Según el estudio La Situación de la Vivienda en la Ciudad de México, de la Cámara Nacional de la Industria de Desarrollo y Promoción de Vivienda (Canadevi), en 2015  se entregaron más de ocho mil 500 mil créditos para casas y departamentos nuevos en la capital a través del Infonavit y el Fovissste.

El análisis señala que al menos 37 mil parejas contraen matrimonio al año en la ciudad y requieren de un piso nuevo. A ellos se suman las parejas que inician una vida en unión libre, con lo que la demanda total de vivienda es de 70 mil cada año.

La Canadevi calcula que sumando la construcción de vivienda por parte de inmobiliarias y la que se ofrece vía Infonavit y Fovissste, aún queda un rezago de 20 mil viviendas al año y un acumulado de 260 mil nuevas casas.
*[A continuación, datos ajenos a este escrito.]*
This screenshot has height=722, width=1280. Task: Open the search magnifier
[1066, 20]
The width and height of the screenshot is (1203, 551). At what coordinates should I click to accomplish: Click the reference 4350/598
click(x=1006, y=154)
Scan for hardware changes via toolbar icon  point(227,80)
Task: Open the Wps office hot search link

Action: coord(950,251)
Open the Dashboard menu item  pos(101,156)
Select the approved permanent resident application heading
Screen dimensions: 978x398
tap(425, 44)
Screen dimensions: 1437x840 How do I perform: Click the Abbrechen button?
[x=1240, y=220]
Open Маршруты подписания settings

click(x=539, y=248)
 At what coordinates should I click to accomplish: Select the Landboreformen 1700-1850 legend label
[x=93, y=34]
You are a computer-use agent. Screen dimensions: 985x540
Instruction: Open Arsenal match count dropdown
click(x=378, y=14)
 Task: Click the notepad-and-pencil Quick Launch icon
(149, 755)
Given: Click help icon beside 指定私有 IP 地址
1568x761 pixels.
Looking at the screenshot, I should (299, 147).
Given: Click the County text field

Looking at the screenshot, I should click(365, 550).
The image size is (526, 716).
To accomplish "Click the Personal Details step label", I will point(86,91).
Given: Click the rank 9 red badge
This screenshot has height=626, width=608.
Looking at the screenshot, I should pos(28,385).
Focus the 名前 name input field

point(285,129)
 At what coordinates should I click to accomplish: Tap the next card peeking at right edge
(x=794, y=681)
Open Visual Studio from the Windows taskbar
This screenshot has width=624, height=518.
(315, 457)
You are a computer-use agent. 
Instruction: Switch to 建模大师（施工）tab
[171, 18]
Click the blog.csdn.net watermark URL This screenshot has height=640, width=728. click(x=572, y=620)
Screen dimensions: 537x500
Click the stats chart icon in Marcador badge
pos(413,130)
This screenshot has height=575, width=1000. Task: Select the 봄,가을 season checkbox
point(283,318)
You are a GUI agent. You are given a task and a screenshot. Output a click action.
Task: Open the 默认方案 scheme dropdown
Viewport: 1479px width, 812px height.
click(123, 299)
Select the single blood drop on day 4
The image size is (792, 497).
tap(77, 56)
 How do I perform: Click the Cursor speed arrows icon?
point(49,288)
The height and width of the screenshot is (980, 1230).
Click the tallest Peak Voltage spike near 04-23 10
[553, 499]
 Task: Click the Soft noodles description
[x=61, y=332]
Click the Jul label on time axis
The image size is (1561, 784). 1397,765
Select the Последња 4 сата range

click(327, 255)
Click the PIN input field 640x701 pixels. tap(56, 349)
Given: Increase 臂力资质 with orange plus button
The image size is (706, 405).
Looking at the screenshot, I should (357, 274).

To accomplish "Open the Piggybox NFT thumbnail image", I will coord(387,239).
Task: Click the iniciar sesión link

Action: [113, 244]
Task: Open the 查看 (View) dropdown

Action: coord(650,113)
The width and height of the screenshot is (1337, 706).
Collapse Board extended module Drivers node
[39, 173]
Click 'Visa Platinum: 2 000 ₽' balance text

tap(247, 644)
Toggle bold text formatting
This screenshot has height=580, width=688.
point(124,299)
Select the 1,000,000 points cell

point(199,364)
Según el estudio, la Ciudad de México es donde se otorgan menos créditos para vivienda social nueva en comporación con entidades como Nuevo León y Jalisco, donde están las otras dos ciudades más grandes del país, Monterrey y Guadalajara.

De cinco mil 530 créditos entregados vía Infonavit en la ciudad en 2013, se pasó a cuatro mil 51 en 2014, a tres mil 30 en 2015 y se tiene una meta para este año de tres mil 513, puntualizó la Canadevi.

Detalló que vía Fovissste se otorgaron cinco mil 500 créditos  en la capital en 2015. En contraste, para Jalisco se estima entregar este año, via Infonavit, 32 mil 206 y  44 mil 836 en Nuevo León.

Escasez acentúa otros problemas

Entre las razones que la Canadevi enlista para explicar esta disminución en la oferta de vivienda están problemas para adquirir predios, falta de claridad normativa, incertidumbre jurídica  para la aplicación de proyectos y disminución de fuentes de empleo, entre otras.

Explicó que esto ha llevado a que el costo de la obra de vivienda nueva se incremente y, por tanto, se eleve el costo final de las casas que se ponen a disposición de los clientes finales.

Para las nuevas familias que requieren una vivienda nueva y desean ejercer un crédito del Infonavit, la opción más realista es migrar hacia la periferia, agudizando los problemas de movilidad, contaminación y pérdida de productividad de la megalópolis.

El análisis del organismo indica que la falta de vivienda también detona problemas como desintegración familiar debido al hacinamiento, altos costos de transporte para las familias que deben migrar a la periferia, incremento de delincuencia en el transporte público, despoblamiento de colonias en zonas con poco desarrollo en la capital, y la expansión del modelo horizontal de vivienda, que a su vez provoca que la urbe siga creciendo.

De acuerdo con la Canadevi, existe la intención de continuar la reconversión de zonas industriales bien conectadas con vialidades y transporte público masivo, sin embargo se enfrenta oposición de algunos jefes delegacionales.